● Directions:
What are the lines, copied exactly, from the one containing "Open the VideoCon remote option" through the last line of the records below, both included?

──────── Exercise material ────────

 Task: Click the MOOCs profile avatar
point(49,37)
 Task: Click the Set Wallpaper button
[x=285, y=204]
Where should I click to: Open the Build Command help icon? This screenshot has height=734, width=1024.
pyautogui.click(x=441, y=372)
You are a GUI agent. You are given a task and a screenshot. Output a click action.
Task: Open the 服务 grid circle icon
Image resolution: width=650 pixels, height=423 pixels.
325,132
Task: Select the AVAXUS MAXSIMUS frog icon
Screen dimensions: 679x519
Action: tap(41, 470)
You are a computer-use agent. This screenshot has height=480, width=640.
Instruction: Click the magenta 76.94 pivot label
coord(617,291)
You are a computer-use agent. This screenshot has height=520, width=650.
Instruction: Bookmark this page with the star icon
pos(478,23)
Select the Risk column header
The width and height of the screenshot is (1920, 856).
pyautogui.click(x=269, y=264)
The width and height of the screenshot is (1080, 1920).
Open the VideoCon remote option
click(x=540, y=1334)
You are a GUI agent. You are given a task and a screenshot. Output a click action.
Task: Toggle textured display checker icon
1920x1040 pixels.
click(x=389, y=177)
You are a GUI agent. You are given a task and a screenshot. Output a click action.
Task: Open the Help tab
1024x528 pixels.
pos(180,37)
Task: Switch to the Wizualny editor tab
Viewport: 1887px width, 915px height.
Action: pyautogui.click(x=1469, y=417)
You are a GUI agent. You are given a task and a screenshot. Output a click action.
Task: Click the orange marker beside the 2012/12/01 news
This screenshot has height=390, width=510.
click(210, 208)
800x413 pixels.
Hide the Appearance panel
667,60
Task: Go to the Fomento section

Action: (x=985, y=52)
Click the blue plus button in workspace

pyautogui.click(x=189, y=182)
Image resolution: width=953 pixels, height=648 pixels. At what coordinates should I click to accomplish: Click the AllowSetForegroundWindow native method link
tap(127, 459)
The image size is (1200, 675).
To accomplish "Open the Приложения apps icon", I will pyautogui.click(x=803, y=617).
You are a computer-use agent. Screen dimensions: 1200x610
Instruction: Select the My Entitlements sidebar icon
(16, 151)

────────

● Written answer:
Open the VideoCon remote option
click(x=540, y=1334)
You are a GUI agent. You are given a task and a screenshot. Output a click action.
Task: Toggle textured display checker icon
1920x1040 pixels.
click(x=389, y=177)
You are a GUI agent. You are given a task and a screenshot. Output a click action.
Task: Open the Help tab
1024x528 pixels.
pos(180,37)
Task: Switch to the Wizualny editor tab
Viewport: 1887px width, 915px height.
Action: pyautogui.click(x=1469, y=417)
You are a GUI agent. You are given a task and a screenshot. Output a click action.
Task: Click the orange marker beside the 2012/12/01 news
This screenshot has height=390, width=510.
click(210, 208)
800x413 pixels.
Hide the Appearance panel
667,60
Task: Go to the Fomento section

Action: (x=985, y=52)
Click the blue plus button in workspace

pyautogui.click(x=189, y=182)
Image resolution: width=953 pixels, height=648 pixels. At what coordinates should I click to accomplish: Click the AllowSetForegroundWindow native method link
tap(127, 459)
The image size is (1200, 675).
To accomplish "Open the Приложения apps icon", I will pyautogui.click(x=803, y=617).
You are a computer-use agent. Screen dimensions: 1200x610
Instruction: Select the My Entitlements sidebar icon
(16, 151)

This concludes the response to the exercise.